BRIEF: Please reproduce the entire listing exactly.

# # # # #

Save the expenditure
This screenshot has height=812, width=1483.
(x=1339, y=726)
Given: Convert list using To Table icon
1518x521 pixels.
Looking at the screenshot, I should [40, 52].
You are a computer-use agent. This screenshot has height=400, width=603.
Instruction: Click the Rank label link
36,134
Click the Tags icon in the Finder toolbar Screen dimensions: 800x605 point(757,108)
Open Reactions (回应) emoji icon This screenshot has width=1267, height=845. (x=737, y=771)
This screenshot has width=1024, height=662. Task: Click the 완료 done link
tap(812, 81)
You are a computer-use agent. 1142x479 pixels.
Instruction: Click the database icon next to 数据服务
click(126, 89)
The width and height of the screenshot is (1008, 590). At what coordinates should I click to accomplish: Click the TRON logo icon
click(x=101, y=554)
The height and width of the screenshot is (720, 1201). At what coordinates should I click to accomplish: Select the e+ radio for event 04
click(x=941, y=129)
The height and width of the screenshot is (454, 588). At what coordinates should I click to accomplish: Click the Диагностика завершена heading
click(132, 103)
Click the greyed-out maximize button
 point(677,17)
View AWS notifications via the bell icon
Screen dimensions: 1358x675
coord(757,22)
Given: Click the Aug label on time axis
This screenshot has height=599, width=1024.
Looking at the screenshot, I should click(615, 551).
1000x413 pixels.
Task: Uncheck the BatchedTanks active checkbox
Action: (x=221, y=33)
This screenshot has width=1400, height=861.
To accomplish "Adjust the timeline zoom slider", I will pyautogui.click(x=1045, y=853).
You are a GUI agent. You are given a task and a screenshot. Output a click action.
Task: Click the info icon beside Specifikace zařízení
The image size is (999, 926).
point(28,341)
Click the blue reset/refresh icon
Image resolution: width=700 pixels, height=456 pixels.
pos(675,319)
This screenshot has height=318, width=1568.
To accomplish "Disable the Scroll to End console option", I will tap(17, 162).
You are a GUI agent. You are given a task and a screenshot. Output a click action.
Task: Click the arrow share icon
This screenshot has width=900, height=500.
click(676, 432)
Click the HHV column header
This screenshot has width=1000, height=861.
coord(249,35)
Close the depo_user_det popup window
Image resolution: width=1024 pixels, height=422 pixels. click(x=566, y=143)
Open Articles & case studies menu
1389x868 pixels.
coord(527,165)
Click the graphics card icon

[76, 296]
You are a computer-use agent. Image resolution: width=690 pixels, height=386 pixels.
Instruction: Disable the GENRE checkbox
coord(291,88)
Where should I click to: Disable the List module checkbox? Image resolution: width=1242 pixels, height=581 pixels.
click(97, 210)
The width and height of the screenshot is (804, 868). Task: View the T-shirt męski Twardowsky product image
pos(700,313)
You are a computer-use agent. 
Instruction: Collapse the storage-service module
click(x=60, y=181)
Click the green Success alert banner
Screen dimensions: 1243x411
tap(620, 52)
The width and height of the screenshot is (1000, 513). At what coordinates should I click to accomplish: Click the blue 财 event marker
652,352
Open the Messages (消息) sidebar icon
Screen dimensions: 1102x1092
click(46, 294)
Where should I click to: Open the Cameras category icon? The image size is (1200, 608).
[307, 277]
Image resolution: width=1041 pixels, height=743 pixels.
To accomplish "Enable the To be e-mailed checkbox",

# # # # #

RESULT FOR THIS TASK:
Save the expenditure
This screenshot has height=812, width=1483.
(x=1339, y=726)
Given: Convert list using To Table icon
1518x521 pixels.
Looking at the screenshot, I should [40, 52].
You are a computer-use agent. This screenshot has height=400, width=603.
Instruction: Click the Rank label link
36,134
Click the Tags icon in the Finder toolbar Screen dimensions: 800x605 point(757,108)
Open Reactions (回应) emoji icon This screenshot has width=1267, height=845. (x=737, y=771)
This screenshot has width=1024, height=662. Task: Click the 완료 done link
tap(812, 81)
You are a computer-use agent. 1142x479 pixels.
Instruction: Click the database icon next to 数据服务
click(126, 89)
The width and height of the screenshot is (1008, 590). At what coordinates should I click to accomplish: Click the TRON logo icon
click(x=101, y=554)
The height and width of the screenshot is (720, 1201). At what coordinates should I click to accomplish: Select the e+ radio for event 04
click(x=941, y=129)
The height and width of the screenshot is (454, 588). At what coordinates should I click to accomplish: Click the Диагностика завершена heading
click(132, 103)
Click the greyed-out maximize button
 point(677,17)
View AWS notifications via the bell icon
Screen dimensions: 1358x675
coord(757,22)
Given: Click the Aug label on time axis
This screenshot has height=599, width=1024.
Looking at the screenshot, I should click(615, 551).
1000x413 pixels.
Task: Uncheck the BatchedTanks active checkbox
Action: (x=221, y=33)
This screenshot has width=1400, height=861.
To accomplish "Adjust the timeline zoom slider", I will pyautogui.click(x=1045, y=853).
You are a GUI agent. You are given a task and a screenshot. Output a click action.
Task: Click the info icon beside Specifikace zařízení
The image size is (999, 926).
point(28,341)
Click the blue reset/refresh icon
Image resolution: width=700 pixels, height=456 pixels.
pos(675,319)
This screenshot has height=318, width=1568.
To accomplish "Disable the Scroll to End console option", I will tap(17, 162).
You are a GUI agent. You are given a task and a screenshot. Output a click action.
Task: Click the arrow share icon
This screenshot has width=900, height=500.
click(676, 432)
Click the HHV column header
This screenshot has width=1000, height=861.
coord(249,35)
Close the depo_user_det popup window
Image resolution: width=1024 pixels, height=422 pixels. click(x=566, y=143)
Open Articles & case studies menu
1389x868 pixels.
coord(527,165)
Click the graphics card icon

[76, 296]
You are a computer-use agent. Image resolution: width=690 pixels, height=386 pixels.
Instruction: Disable the GENRE checkbox
coord(291,88)
Where should I click to: Disable the List module checkbox? Image resolution: width=1242 pixels, height=581 pixels.
click(97, 210)
The width and height of the screenshot is (804, 868). Task: View the T-shirt męski Twardowsky product image
pos(700,313)
You are a computer-use agent. 
Instruction: Collapse the storage-service module
click(x=60, y=181)
Click the green Success alert banner
Screen dimensions: 1243x411
tap(620, 52)
The width and height of the screenshot is (1000, 513). At what coordinates should I click to accomplish: Click the blue 财 event marker
652,352
Open the Messages (消息) sidebar icon
Screen dimensions: 1102x1092
click(46, 294)
Where should I click to: Open the Cameras category icon? The image size is (1200, 608).
[307, 277]
Image resolution: width=1041 pixels, height=743 pixels.
To accomplish "Enable the To be e-mailed checkbox",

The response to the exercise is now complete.